Alberta consumers are being warned to sign onto a fixed-rate contract if they hope to cushion their power costs. Power experts say wholesale power prices jumped 207 per cent higher than a year ago, over the April-June period this year.

Elsewhere in Canada, consumers are not facing drastic price increases. But Anglin says Energy Minister Ken Hughes seems oblivious to the issue.

“The minister has a head-in-the-sand mentality,” he said in an interview. “He says there’s no problem.”

While other political parties call for Alberta’s power system to be once again regulated, as in every other province, Anglin says Wildrose wouldn’t go that far. A market-based system could work, he says, if prices were set a day ahead instead of hour by hour.

“We’ve got to change how the wholesale market operates so there aren’t these wild swings in electricity prices.”

Anglin also knocked down claims the province’s high power prices are triggered by energy shortages.

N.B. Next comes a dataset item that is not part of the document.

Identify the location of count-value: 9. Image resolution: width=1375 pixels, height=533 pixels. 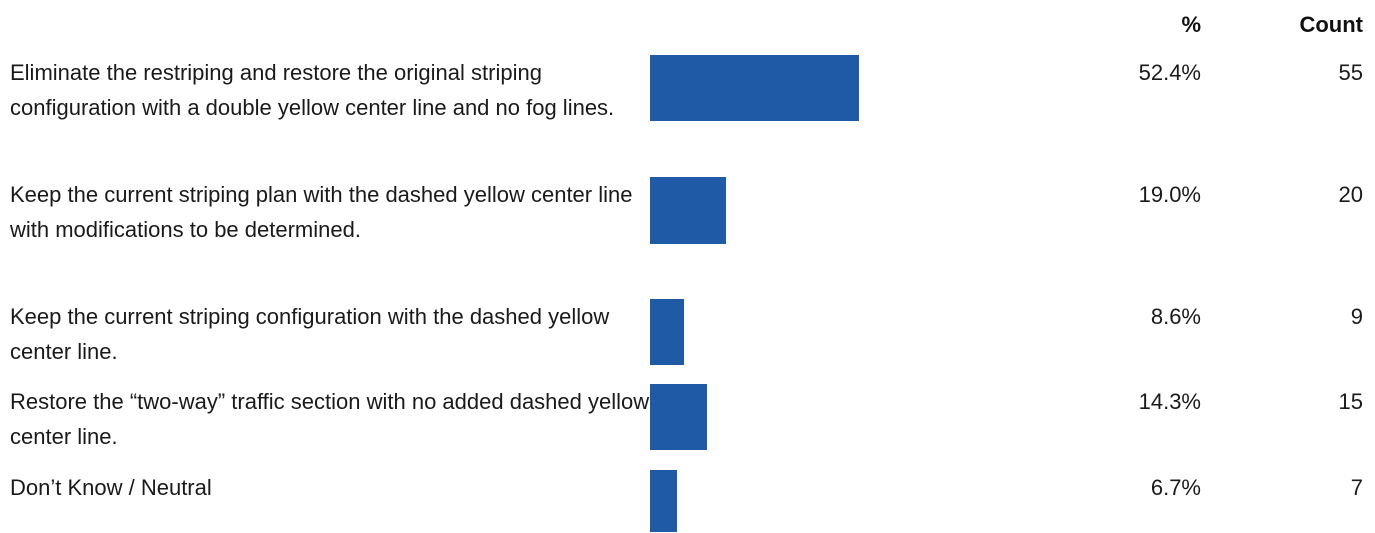
(1356, 316).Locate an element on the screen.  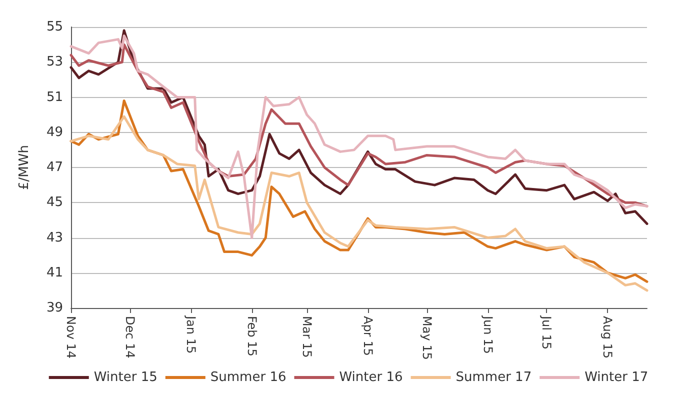
x-tick-label: May 15 is located at coordinates (427, 338). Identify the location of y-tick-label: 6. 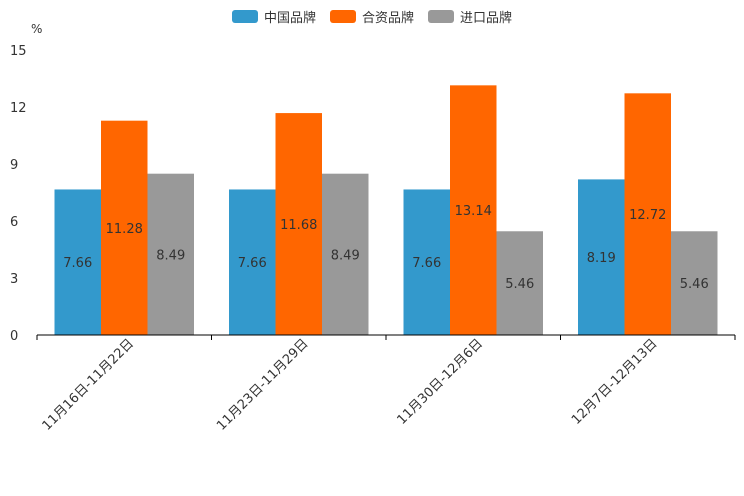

“We have an excess of electricity in Fort McMurray and more than enough in Edmonton and area,” he maintains. In southern Alberta, Enmax is building new capacity, and the wind power network continues to grow.

But some operators have mothballed power plants or taken others out of service for “maintenance” so their remaining plants can earn more, Anglin observes.

“They manipulate the system, because this government allows it,” he says. “They’d throw you in jail anywhere else, for doing this.”

As a result, Anglin says owners of some Alberta business and industries are being forced to go “off-grid” by building power co-generation plants – or to move to a neighbouring province for lower-cost power.

“This system is working very well for the (utility) players, but it’s not operating well for our economy.”

A newly elected Wildrose government would waste little time before changing the power wholesale system, Anglin says.

“If we get in to government, we’re definitely going to fix it,” he says. “This is not rocket science.”